In the early days of FTX, Bankman-Fried recounted the challenges in acquiring customers but noted its growth through word-of-mouth referrals, ultimately becoming a viable business. He mentioned that FTX generated approximately $20 million in revenue in 2019, which surged to a daily revenue intake of $3 million by 2021. The innovative risk engine was one of FTX’s early attractions, according to Sam Bankman-Fried. This risk engine, responsible for liquidating traders’ positions, offered a more comprehensive perspective on customers’ accounts compared to other exchanges at the time.
FTX woes and the fate of its FTT tokens
During the platform’s construction, Sam Bankman-Fried provided philosophical input on FTX’s design, while Wang handled the meticulous coding. Cross-margin trading, a feature allowing traders to use excess margin from one trade to fulfill requirements in other trades, was a key element of FTX’s appeal from its inception. Although Binance never executed an early acquisition of FTX, Sam Bankman-Fried disclosed that an internal team at Binance was tasked with further developing their platform instead.
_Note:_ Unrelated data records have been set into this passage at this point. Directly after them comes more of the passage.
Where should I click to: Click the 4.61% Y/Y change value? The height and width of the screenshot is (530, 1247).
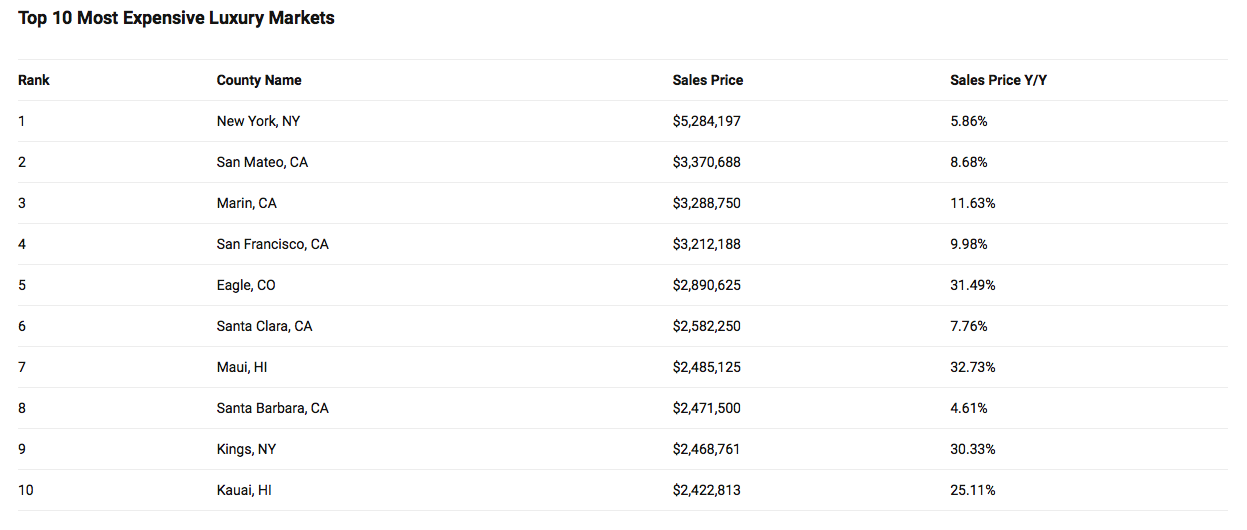(x=969, y=408)
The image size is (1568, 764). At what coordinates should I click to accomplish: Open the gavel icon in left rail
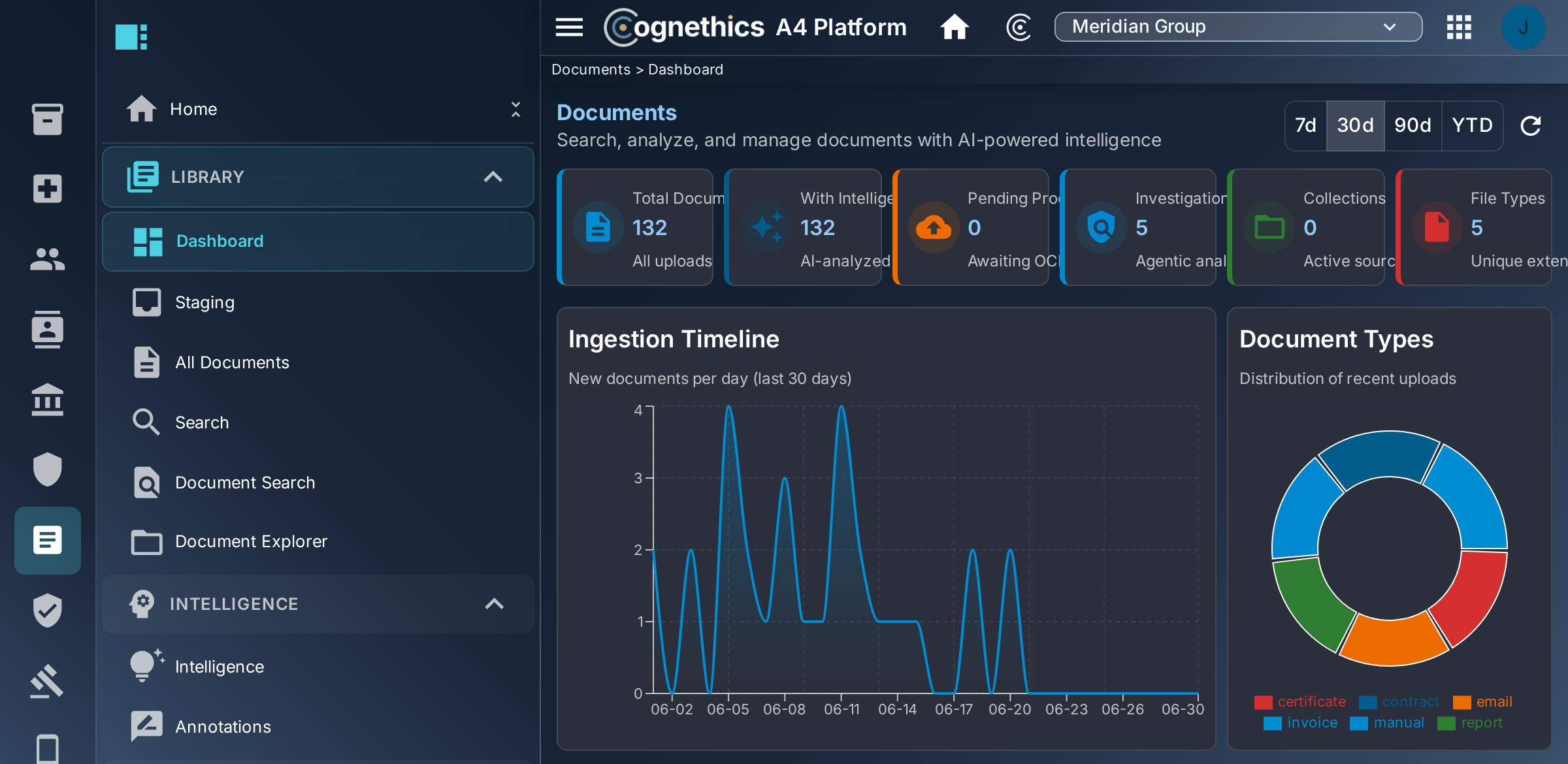coord(47,681)
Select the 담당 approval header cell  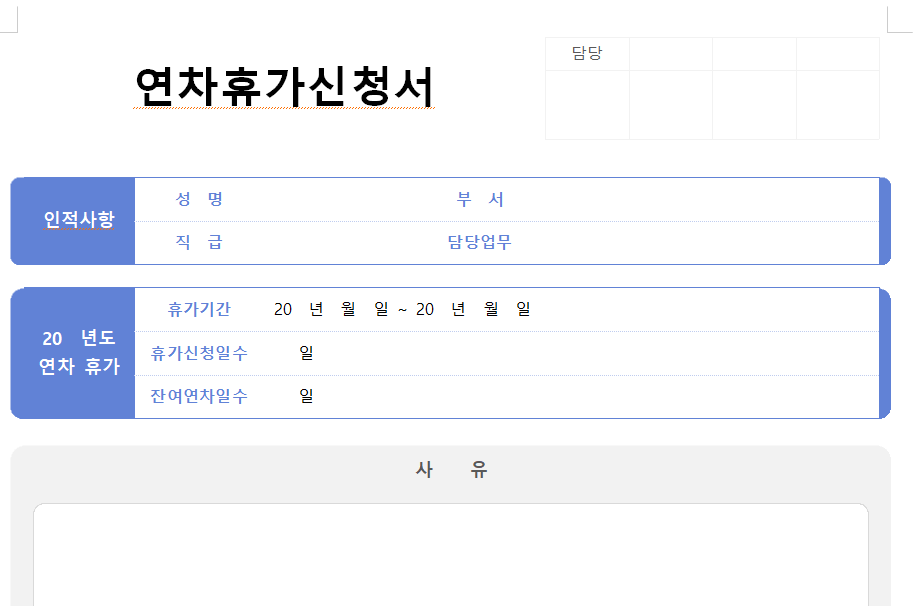[x=586, y=54]
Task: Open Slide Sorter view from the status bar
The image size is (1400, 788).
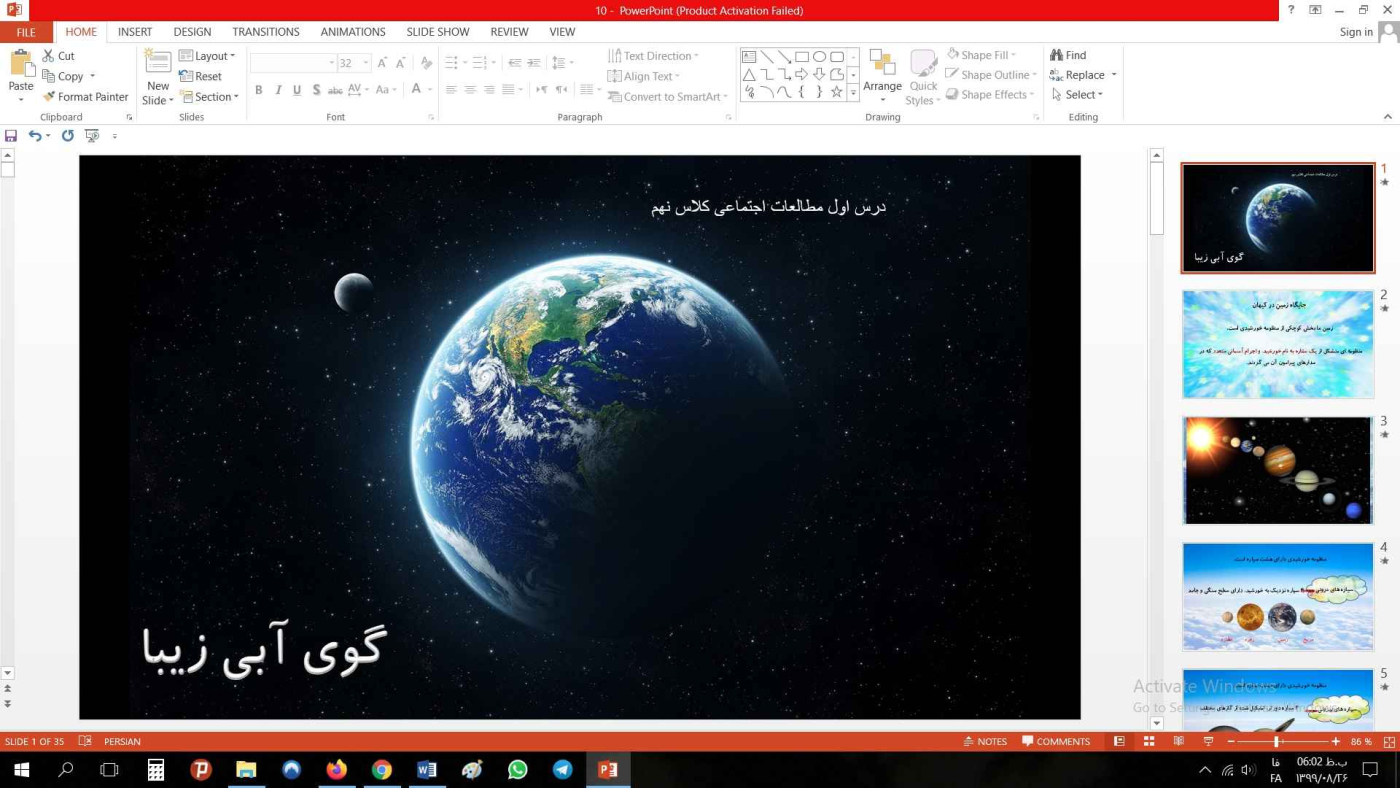Action: point(1149,741)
Describing FTT, FTX’s unsuccessful exchange token, Sam Bankman-Fried pointed to Binance’s BNB token as a source of inspiration. He also mentioned Binance’s initial investment in FTX, contributing $80 million worth of BNB as seed funding. FTX faced bankruptcy in November after a significant decline in FTT led to a rush of withdrawals, exhausting the exchange’s reserves and rendering it unable to meet customers’ mass exit requests promptly. While Binance was an early investor in FTX, Sam Bankman-Fried’s company ultimately bought out Binance’s stake using a mix of FTT and other assets, totaling $2.1 billion. FTT’s value plummeted when Binance sold its holdings of the token.
Sam Bankman-Fried highlighted that FTX’s objective with FTT was to provide account benefits to token holders, aiming to share the exchange’s success with its users. FTX initiated a program using a portion of its income to buy back FTT tokens each week, reducing the token’s supply in a manner akin to a public company repurchasing its shares. The courtroom testimony shed light on FTX’s journey, from its early vision and challenges to its growth, culminating in the intricate dynamics of token management and the complexities of the crypto exchange industry.